[DATASET ENTRIES — start]
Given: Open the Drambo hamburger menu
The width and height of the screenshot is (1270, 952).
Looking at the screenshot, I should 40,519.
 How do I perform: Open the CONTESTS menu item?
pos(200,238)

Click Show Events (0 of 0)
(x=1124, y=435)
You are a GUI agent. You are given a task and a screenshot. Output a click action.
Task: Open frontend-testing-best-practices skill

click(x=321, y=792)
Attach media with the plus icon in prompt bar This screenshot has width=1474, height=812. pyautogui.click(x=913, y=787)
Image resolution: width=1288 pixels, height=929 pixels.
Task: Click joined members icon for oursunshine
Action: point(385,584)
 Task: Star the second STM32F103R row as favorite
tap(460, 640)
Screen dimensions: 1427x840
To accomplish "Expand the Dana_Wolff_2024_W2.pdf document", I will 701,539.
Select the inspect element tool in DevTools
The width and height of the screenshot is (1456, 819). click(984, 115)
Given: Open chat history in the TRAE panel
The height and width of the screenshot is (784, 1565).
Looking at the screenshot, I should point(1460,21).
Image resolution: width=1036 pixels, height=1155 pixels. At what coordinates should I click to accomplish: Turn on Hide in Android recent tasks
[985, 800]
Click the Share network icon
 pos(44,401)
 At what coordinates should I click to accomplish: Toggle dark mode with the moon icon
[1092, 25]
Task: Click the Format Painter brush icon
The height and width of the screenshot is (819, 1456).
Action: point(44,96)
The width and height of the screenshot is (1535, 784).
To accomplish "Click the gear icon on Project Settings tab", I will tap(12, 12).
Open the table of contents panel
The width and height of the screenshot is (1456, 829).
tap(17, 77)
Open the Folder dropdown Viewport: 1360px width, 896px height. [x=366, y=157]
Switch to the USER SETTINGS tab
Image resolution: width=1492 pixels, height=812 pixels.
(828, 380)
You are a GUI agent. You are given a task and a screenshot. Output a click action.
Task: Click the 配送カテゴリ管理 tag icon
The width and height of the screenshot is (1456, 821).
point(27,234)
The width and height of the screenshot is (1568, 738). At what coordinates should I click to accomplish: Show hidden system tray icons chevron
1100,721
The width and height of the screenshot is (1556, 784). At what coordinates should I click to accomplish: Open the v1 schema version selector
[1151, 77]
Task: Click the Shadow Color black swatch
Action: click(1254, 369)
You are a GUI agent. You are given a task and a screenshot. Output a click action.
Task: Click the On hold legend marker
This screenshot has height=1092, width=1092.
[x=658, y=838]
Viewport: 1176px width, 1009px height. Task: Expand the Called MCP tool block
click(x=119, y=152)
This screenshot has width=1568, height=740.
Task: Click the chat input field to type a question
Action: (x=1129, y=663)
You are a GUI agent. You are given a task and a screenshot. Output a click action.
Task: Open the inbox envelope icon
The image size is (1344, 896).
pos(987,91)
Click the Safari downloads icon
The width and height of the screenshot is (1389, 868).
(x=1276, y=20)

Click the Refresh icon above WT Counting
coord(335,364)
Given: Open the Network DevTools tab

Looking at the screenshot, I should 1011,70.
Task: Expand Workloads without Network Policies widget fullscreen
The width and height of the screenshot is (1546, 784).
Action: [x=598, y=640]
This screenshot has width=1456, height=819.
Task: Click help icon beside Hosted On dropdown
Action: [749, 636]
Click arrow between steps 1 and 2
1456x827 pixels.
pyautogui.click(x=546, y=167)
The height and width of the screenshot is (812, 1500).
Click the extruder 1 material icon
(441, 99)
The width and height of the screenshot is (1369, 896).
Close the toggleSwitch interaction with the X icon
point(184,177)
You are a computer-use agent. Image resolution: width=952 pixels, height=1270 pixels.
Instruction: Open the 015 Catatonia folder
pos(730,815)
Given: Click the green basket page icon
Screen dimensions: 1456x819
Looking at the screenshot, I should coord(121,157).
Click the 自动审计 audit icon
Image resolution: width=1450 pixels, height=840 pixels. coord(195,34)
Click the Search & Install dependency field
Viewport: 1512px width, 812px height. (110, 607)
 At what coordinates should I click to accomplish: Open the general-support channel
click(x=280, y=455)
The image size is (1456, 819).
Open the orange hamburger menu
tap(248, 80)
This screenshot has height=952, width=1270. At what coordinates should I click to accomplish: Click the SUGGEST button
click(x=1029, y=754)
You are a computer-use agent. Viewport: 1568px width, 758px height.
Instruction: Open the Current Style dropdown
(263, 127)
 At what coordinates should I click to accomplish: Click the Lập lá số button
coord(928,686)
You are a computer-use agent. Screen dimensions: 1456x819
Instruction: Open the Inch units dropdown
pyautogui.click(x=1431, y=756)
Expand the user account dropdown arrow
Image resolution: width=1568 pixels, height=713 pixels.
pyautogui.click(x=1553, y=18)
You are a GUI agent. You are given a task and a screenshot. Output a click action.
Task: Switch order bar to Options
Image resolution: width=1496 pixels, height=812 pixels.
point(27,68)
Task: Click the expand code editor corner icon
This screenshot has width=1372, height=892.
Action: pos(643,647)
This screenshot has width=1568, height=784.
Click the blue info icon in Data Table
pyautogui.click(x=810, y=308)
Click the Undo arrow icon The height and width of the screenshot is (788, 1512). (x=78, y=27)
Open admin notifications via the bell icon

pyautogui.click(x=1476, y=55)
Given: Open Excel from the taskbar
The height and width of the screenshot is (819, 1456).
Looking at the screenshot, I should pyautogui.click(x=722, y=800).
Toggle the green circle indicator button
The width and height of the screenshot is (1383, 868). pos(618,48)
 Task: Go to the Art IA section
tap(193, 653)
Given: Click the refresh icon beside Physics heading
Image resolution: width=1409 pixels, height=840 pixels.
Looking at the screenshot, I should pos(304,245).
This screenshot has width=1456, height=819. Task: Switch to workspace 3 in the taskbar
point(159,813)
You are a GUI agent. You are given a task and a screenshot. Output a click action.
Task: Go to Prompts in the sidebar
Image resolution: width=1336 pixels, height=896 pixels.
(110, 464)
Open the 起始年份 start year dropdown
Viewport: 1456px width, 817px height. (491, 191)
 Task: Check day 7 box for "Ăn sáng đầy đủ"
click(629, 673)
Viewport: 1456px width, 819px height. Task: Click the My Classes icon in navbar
[DATASET ENTRIES — finish]
Once every line above has been checked for the string "computer", give the number of matching lines and nothing more.

3